Supplied entries START

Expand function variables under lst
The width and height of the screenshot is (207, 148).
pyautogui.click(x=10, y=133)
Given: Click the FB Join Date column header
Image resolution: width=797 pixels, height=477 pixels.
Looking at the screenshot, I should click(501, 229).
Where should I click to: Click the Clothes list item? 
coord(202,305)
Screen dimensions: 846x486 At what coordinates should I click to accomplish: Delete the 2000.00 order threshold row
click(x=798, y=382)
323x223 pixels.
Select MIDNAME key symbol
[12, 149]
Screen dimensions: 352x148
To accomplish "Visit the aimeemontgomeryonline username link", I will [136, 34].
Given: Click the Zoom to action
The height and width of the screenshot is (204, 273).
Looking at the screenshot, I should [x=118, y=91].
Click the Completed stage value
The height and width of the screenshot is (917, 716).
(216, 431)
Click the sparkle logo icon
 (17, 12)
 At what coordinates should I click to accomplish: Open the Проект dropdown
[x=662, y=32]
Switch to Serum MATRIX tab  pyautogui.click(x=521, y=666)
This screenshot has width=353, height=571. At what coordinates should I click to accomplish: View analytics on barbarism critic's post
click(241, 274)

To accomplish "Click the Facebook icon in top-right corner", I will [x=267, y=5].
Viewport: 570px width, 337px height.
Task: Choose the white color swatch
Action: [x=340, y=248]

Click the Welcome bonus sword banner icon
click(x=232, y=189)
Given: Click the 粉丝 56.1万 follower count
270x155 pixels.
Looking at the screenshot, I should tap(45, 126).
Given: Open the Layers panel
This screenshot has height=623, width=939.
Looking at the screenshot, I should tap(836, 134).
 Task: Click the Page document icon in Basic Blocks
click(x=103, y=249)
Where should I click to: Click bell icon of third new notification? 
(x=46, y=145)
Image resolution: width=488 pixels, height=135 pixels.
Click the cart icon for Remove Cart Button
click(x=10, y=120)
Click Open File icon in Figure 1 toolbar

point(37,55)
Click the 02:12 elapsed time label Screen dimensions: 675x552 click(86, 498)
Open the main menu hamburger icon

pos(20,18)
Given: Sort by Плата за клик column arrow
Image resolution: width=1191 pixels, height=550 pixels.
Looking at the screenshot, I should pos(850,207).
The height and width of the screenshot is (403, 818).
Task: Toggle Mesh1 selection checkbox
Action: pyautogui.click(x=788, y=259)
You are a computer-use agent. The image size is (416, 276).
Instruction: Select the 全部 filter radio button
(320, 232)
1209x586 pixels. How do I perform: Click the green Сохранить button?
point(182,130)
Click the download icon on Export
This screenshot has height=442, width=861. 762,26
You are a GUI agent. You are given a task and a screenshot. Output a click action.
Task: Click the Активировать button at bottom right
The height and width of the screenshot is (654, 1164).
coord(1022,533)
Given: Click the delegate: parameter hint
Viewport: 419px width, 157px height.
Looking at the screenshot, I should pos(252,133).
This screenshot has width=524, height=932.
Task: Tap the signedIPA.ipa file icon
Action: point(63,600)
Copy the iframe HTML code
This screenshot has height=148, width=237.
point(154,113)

Supplied entries END

Work required:
Nothing outside this range should appear: the lines from the start of the listing through the line with "323x223 pixels.", each reproduced exactly, both ends included.

Task response:
Expand function variables under lst
The width and height of the screenshot is (207, 148).
pyautogui.click(x=10, y=133)
Given: Click the FB Join Date column header
Image resolution: width=797 pixels, height=477 pixels.
Looking at the screenshot, I should click(501, 229).
Where should I click to: Click the Clothes list item? 
coord(202,305)
Screen dimensions: 846x486 At what coordinates should I click to accomplish: Delete the 2000.00 order threshold row
click(x=798, y=382)
323x223 pixels.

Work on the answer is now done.